Neil Addison on Marriage and European Law
Really interesting opinion lining up with what the Church of England is saying.
What the Government assurance is ignoring is the fact that, in law, there is no difference between “Civil” as opposed to “Religious” marriage both are in law the same thing and merely take place in different premises. Therefore on the basis of the both the Schalk and Gas cases if the Government legalises same-sex marriage then it must legalise it on exactly the same basis as it legalises heterosexual marriage ie the Government will be obliged to permit same-sex marriage on religious premises on exactly the same basis as it permits heterosexual marriage on religious premises.
How this will affect the rights of Churches who are registered for marriage and in particular how it will affect the Church of England and its clergy who are Registrars of Marriage by virtue of their status as Priests of the Established Church is legally very arguable. Certainly a good legal case can be made that any place or person who is registered to perform marriage must be willing to perform same sex marriage on the same basis as they conduct heterosexual marriage since, in law, there will be no difference between the two.
It must also be remembered that in the case of Ladelle v Islington Council  EWCA Civ 1357 the Court of Appeal held that Mrs Ladele’s view of Marriage “the orthodox Christian view that marriage is the union of one man and one woman for life” (para 7) “was not a core part of her religion” (para 52) and therefore if Churches are told that they have to be willing to perform same sex marriage ceremonies they will have little legal ground to resist.

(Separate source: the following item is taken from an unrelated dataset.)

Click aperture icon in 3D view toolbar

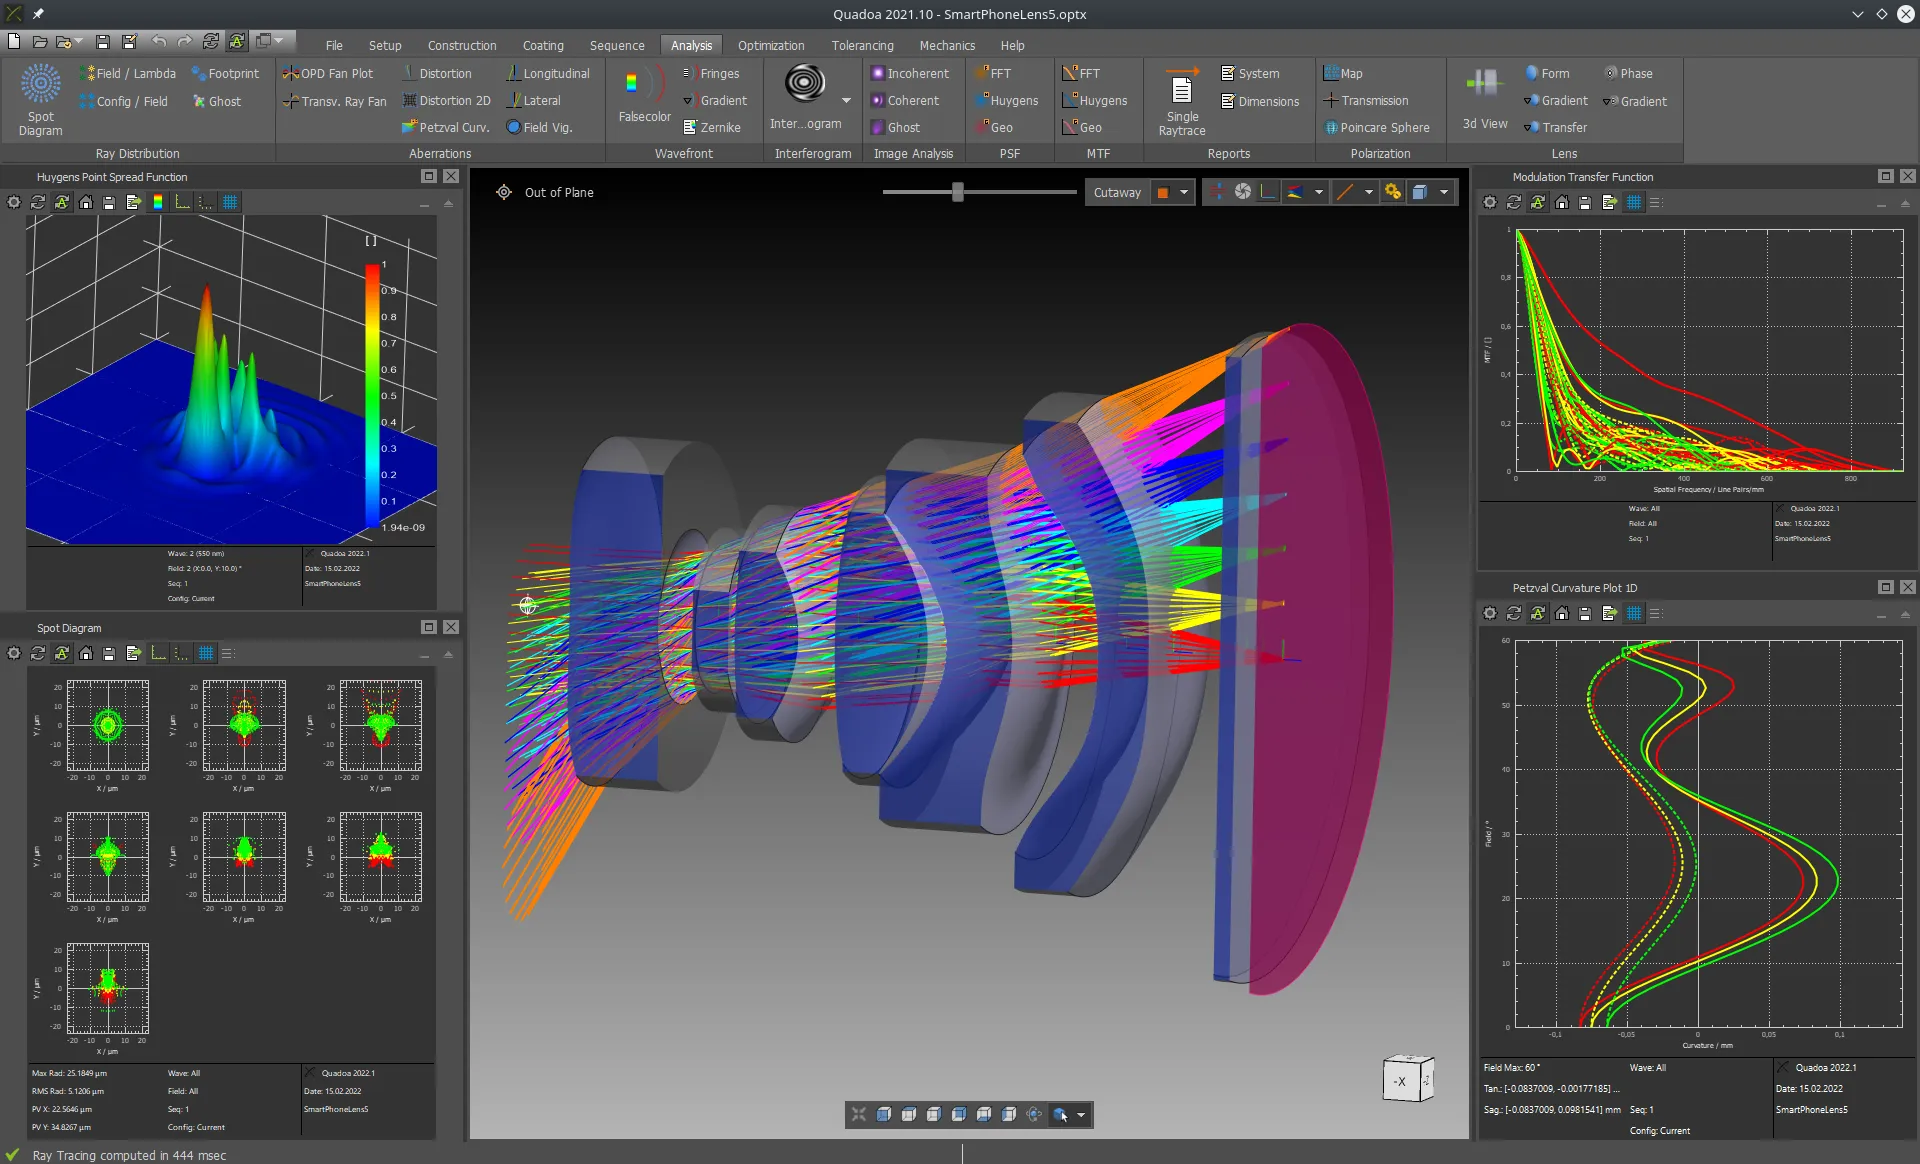(1242, 192)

The combined effect of the European Court decision and the Ladele decision seems to be clear. If same sex marriage is legalised in the UK then religious same sex marriage will have to be legalised also. Churches which perform heterosexual marriages will have to be willing to perform same sex marriages and they will have no legal grounds to resist since the (secular) Courts have determined that the “Orthodox Christian view of Marriage” is not a “Core” part of Christian belief.
In the comments there is an interesting clarification.
I’m not a lawyer so I might be wrong but I believe in Spain gay marriage is legal and the RC church has not been forced to perform them or stop performing all marriages. Is it likely a similar thing will happen in theÂ UK?
A fair question. it depends a lot upon the structure and legislation applying to Marriage in Spain.
In many parts of Europe there is a clear legal distinction between Civil registered Marriage and Religious ceremonial Marriage but that legal distinction does not exist in the UK.Â In addition the UK is fairly unique in Europe in making the European Convention and European Court of Human Rights cases directly applicable in UK law.
Finally the decision by the Court of Appeal that belief in Marriage is not a “core” part of Christian belief is unique to the UK and is not based on European case law however that decision makes the legal position in Britain very different to that in other European countries who would probably accept that it is not the place of secular courts to make that sort of decision or that sort of distinction.
I would be interested if any other lawyers disagree.